§ **What is required**: Only certain lines below are wanted: those starting at the line containing "This screenshot has width=600, height=480." and ending at the line containing "Image resolution: width=487", both included, each retyped exactly.

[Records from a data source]
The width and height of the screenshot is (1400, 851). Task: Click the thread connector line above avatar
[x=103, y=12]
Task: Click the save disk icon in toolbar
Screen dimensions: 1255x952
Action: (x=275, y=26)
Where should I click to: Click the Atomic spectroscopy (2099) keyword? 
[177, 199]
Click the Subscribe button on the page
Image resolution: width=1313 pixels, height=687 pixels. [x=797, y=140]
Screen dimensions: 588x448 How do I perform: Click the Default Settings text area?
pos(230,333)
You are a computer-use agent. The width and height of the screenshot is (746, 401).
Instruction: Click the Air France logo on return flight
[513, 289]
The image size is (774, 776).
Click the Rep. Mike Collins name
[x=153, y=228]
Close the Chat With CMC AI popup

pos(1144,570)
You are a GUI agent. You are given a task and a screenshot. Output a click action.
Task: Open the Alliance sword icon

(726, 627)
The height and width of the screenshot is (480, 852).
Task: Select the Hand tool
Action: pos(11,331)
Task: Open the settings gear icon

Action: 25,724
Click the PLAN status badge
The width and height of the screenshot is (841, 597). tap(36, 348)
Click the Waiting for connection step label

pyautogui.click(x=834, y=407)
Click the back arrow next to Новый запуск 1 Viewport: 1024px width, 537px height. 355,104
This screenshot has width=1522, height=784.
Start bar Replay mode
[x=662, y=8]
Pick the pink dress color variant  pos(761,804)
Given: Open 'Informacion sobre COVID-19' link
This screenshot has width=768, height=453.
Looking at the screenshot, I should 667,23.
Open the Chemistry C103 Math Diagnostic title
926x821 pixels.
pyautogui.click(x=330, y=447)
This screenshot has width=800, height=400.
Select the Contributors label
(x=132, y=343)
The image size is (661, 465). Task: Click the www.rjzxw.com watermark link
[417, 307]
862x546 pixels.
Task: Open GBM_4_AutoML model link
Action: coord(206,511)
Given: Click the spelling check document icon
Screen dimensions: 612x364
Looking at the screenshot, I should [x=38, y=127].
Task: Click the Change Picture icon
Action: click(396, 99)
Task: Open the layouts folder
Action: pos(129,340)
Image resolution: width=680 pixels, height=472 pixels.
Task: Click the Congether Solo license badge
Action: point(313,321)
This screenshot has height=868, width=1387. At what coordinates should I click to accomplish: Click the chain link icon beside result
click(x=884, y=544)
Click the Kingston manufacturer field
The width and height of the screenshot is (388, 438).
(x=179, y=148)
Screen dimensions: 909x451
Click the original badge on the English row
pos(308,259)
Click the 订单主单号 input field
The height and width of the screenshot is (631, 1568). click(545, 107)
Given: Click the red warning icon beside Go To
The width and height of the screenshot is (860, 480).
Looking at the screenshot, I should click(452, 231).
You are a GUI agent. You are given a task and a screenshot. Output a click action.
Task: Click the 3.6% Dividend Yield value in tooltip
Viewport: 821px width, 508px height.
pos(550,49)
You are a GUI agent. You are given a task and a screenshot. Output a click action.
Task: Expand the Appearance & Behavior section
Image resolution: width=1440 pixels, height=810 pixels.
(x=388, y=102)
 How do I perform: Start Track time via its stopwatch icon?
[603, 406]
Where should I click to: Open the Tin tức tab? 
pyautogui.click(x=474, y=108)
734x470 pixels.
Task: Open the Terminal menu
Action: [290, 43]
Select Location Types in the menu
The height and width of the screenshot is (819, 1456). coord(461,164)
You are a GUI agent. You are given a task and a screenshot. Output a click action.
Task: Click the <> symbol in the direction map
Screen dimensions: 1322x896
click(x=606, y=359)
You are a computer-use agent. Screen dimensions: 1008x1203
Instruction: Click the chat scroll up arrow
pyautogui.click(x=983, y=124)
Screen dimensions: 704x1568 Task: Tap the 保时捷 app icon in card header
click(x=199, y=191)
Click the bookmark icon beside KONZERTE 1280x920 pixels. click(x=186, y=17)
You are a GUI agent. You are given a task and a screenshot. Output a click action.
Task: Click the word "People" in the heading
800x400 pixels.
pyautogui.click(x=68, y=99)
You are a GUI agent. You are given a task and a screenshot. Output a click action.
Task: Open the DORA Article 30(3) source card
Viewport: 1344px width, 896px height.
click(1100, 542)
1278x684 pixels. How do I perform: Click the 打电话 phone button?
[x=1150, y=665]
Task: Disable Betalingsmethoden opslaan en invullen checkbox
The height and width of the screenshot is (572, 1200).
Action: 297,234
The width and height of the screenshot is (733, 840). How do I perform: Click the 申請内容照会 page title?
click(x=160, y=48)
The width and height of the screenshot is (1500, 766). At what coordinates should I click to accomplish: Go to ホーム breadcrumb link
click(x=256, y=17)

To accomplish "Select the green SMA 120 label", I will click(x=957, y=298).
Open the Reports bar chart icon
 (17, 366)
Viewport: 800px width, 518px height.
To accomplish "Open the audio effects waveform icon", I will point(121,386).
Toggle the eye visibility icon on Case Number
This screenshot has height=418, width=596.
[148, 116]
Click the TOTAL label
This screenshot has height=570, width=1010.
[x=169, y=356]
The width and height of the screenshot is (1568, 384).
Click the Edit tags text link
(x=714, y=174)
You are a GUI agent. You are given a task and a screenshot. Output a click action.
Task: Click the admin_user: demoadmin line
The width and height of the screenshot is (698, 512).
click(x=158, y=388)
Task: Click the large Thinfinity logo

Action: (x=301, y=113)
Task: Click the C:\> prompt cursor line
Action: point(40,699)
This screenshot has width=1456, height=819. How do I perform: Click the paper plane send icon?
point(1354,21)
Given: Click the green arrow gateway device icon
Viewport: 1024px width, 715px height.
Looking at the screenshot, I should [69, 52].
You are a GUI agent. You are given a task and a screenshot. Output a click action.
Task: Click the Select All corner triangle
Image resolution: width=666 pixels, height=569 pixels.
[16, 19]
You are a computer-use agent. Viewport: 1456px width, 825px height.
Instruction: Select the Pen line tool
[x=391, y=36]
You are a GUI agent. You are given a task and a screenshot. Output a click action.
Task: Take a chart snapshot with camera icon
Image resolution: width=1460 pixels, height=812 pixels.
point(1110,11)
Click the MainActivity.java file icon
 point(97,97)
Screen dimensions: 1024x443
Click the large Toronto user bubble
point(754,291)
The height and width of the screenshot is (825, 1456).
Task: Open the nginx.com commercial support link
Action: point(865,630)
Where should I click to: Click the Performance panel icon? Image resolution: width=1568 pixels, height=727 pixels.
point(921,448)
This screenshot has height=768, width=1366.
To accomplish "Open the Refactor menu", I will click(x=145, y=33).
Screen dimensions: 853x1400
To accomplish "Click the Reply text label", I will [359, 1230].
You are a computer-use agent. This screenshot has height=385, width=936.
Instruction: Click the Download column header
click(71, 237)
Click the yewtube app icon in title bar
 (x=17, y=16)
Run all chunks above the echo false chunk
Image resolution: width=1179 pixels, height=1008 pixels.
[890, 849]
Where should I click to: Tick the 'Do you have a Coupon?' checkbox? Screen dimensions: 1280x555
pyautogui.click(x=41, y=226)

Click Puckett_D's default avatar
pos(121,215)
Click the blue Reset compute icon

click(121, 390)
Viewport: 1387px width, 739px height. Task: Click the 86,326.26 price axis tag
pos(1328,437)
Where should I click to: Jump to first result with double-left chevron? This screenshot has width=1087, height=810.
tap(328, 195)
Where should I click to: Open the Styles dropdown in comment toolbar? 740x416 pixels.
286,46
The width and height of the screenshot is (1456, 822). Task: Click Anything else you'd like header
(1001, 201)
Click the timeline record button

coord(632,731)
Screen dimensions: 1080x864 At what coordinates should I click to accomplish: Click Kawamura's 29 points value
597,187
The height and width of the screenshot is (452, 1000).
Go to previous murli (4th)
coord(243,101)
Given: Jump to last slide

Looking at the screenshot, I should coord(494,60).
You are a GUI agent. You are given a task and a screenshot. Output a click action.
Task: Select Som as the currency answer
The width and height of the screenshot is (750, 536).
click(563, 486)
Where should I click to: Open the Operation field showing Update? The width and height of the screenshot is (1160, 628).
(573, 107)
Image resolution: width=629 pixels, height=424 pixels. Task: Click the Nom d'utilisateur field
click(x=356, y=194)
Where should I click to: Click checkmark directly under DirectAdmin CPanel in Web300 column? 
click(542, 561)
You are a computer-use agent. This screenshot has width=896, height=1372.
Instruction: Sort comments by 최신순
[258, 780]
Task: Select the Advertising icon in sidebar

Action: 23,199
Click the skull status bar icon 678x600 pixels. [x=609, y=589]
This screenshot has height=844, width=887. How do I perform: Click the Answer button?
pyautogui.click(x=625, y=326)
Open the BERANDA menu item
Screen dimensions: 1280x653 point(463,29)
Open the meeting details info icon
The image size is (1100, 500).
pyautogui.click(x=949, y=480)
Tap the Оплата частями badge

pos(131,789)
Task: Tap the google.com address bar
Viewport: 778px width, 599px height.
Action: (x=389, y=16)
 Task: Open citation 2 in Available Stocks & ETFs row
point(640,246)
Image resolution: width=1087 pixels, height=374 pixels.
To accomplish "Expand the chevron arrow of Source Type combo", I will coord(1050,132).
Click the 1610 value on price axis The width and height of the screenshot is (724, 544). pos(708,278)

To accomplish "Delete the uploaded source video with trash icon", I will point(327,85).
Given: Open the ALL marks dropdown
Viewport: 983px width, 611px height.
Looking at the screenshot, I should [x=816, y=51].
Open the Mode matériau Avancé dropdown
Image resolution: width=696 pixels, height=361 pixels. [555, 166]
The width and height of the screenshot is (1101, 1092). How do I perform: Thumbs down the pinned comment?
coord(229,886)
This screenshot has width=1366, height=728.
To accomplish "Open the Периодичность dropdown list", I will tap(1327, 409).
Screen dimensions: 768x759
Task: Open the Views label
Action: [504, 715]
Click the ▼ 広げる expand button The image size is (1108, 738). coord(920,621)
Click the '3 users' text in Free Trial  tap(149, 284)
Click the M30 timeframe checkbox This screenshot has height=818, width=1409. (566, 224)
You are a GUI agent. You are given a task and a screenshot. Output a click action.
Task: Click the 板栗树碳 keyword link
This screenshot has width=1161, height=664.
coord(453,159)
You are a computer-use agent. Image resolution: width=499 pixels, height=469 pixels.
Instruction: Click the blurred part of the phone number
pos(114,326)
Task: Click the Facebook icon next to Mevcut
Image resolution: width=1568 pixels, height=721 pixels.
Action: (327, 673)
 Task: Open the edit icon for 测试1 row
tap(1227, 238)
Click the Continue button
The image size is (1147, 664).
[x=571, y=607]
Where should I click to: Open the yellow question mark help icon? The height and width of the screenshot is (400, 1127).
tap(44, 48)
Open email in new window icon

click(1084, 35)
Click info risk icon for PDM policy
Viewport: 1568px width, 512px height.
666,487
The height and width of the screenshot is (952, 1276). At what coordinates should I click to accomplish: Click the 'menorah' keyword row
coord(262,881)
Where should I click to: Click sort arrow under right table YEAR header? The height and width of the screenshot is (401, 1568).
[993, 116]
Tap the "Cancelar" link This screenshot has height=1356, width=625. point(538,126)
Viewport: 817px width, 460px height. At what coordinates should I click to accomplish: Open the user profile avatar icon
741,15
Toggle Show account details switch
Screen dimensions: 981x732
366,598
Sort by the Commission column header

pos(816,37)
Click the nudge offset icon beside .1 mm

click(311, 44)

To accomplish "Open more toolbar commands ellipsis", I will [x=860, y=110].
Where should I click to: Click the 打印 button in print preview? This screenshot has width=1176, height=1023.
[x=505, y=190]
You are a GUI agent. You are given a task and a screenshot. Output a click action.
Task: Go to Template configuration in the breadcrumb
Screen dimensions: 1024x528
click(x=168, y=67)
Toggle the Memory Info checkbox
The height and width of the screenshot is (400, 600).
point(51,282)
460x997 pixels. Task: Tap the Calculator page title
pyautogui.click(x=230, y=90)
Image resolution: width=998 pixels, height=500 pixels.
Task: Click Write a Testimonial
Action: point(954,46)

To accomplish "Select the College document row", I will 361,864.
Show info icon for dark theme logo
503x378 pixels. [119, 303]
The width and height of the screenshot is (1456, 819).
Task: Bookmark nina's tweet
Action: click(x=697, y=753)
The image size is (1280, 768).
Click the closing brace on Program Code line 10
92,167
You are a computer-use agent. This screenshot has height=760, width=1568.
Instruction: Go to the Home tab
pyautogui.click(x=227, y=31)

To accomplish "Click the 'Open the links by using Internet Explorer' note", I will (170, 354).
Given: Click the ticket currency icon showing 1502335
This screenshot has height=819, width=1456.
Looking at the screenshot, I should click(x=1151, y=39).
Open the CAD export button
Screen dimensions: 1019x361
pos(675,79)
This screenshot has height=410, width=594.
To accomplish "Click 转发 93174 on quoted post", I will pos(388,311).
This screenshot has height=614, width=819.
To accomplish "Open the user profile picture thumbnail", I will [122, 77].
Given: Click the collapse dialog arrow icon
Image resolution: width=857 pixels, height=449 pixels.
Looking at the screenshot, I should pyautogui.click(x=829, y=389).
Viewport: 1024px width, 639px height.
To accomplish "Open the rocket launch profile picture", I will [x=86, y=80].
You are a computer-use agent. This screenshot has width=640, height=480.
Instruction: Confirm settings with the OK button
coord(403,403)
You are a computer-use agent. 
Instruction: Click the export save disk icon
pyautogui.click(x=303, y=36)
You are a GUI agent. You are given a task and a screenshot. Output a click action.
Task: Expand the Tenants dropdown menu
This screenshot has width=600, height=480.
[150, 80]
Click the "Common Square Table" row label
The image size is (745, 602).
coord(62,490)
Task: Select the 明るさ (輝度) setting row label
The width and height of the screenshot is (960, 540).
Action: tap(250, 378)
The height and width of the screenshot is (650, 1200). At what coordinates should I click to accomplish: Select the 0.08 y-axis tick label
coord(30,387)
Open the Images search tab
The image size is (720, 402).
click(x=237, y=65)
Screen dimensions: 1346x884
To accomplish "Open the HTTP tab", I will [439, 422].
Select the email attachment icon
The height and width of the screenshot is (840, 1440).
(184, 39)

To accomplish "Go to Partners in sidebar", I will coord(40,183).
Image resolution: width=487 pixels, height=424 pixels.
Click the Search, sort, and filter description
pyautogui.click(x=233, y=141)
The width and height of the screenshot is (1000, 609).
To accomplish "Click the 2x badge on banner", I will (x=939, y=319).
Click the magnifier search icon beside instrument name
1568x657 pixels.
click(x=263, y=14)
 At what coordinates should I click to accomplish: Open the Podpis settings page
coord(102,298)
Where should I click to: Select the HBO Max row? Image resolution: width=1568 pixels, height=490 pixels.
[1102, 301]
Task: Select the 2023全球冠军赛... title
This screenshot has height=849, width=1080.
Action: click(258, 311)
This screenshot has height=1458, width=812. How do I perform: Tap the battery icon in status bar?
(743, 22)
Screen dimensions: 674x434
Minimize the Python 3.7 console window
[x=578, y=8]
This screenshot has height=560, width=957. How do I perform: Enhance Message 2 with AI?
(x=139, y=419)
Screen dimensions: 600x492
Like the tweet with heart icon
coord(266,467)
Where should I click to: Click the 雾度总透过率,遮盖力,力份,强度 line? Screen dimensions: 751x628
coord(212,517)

§ **Task solution**:
This screenshot has width=600, height=480.
[150, 80]
Click the "Common Square Table" row label
The image size is (745, 602).
coord(62,490)
Task: Select the 明るさ (輝度) setting row label
The width and height of the screenshot is (960, 540).
Action: tap(250, 378)
The height and width of the screenshot is (650, 1200). At what coordinates should I click to accomplish: Select the 0.08 y-axis tick label
coord(30,387)
Open the Images search tab
The image size is (720, 402).
click(x=237, y=65)
Screen dimensions: 1346x884
To accomplish "Open the HTTP tab", I will [439, 422].
Select the email attachment icon
The height and width of the screenshot is (840, 1440).
(184, 39)

To accomplish "Go to Partners in sidebar", I will coord(40,183).
Image resolution: width=487 pixels, height=424 pixels.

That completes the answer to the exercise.